Venture raises from marquee investors? Check. Collaboration deal? Check. Clinical trial timeline? Check. For its next step, Codiak Biosciences is headed for an IPO.
The S-1 reveals little that we didn’t already know about the Cambridge, MA-based biotech, which has a platform to repurpose exosomes as drug delivery vehicles to carry a range of therapeutic payloads, from small molecules to proteins to nucleic acids. CEO Doug Williams has raised $168.2 million so far in his first gig since leaving the top research job at Biogen, and recently brought in a further $56 million in upfront payment from an alliance with Jazz.
It did disclose a licensing pact with a mysterious French company called Kayla Therapeutics, in which Codiak obtained a STING agonist presumably used in its lead product candidate, exoSTING. The upfront payment registered at $6.5 million.
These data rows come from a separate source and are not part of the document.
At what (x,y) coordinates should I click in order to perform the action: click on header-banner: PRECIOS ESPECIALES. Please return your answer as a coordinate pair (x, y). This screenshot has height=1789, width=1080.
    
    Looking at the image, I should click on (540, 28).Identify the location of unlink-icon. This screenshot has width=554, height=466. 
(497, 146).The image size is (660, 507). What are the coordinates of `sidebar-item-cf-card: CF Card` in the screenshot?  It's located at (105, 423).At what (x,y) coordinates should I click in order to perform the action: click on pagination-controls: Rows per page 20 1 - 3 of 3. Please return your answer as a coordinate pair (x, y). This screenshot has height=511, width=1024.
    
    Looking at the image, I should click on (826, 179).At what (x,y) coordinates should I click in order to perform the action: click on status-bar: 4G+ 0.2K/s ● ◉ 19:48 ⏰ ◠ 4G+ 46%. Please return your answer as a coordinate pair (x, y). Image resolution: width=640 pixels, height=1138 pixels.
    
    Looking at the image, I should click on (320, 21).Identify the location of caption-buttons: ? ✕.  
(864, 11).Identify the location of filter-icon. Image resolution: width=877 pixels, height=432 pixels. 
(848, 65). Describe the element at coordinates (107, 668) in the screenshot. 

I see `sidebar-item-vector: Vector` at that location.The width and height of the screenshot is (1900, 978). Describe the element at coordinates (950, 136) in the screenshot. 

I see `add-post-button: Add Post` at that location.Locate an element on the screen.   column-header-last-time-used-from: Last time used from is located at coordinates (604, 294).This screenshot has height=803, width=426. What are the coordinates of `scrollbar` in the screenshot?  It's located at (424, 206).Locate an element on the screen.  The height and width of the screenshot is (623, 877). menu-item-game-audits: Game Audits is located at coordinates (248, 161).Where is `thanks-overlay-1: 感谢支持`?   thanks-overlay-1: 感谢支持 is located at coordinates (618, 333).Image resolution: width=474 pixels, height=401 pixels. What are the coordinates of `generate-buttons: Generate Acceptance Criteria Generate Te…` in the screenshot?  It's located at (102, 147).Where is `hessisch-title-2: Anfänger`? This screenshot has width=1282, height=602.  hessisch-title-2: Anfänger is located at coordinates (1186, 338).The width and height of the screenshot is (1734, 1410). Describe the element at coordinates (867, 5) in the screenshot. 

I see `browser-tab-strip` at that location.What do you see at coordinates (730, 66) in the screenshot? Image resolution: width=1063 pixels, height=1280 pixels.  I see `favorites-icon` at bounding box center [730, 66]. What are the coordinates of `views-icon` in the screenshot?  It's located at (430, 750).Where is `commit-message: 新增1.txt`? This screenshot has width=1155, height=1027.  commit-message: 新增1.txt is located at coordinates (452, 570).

By chauffeuring the compound directly to antigen presenting cells, Codiak hopes to fully unleash the cancer killing potential of the STING pathway without having to worry about systemic toxicity that stems from “leakage” out of the tumor. The clinical trial to be kicked off in the first half of 2020 will focus on “cold” tumors, i.e. those resistant or non-responsive to checkpoint therapies.
They have a similar logic for the runner up in the pipeline, exo-IL-12, for which clinical tests are planned for H2 2020.
Meanwhile, the program where they load exosomes with siRNA targeting KRAS for pancreatic cancer — an early candidate the startup has touted — is put on the backburner. Codiak licensed the relevant IP from MD Anderson Cancer Center in an agreement that could result in a one-time payment anywhere from $20 million to $150 million (in cash or stock) when the company debuts on the Nasdaq as $CDAK.
Having initiated the partnership with MD Anderson, seeded the company and led subsequent financings, Arch Venture Partners’ stake now sits at over 28%. Flagship Pioneering, whose new company creation arm provided the other half of the foundational exosome research, controls 18%. Fidelity is in for 14%. Notably, Raghu Kalluri, the MD Anderson researcher behind much of Codiak’s science, is a 7.65% stockholder, in addition to the 6.72% that the institute owns. Eric Lander of the Broad, a Codiak board director, has 6.08%.
Williams, who holds 5% of the company himself, bagged a compensation package of $2.1 million last year — with over a million in option awards. Chief business officer and Bioverativ vet Richard Brudnick got $1.5 million, while CFO Linda Bain’s package was worth around $700,000.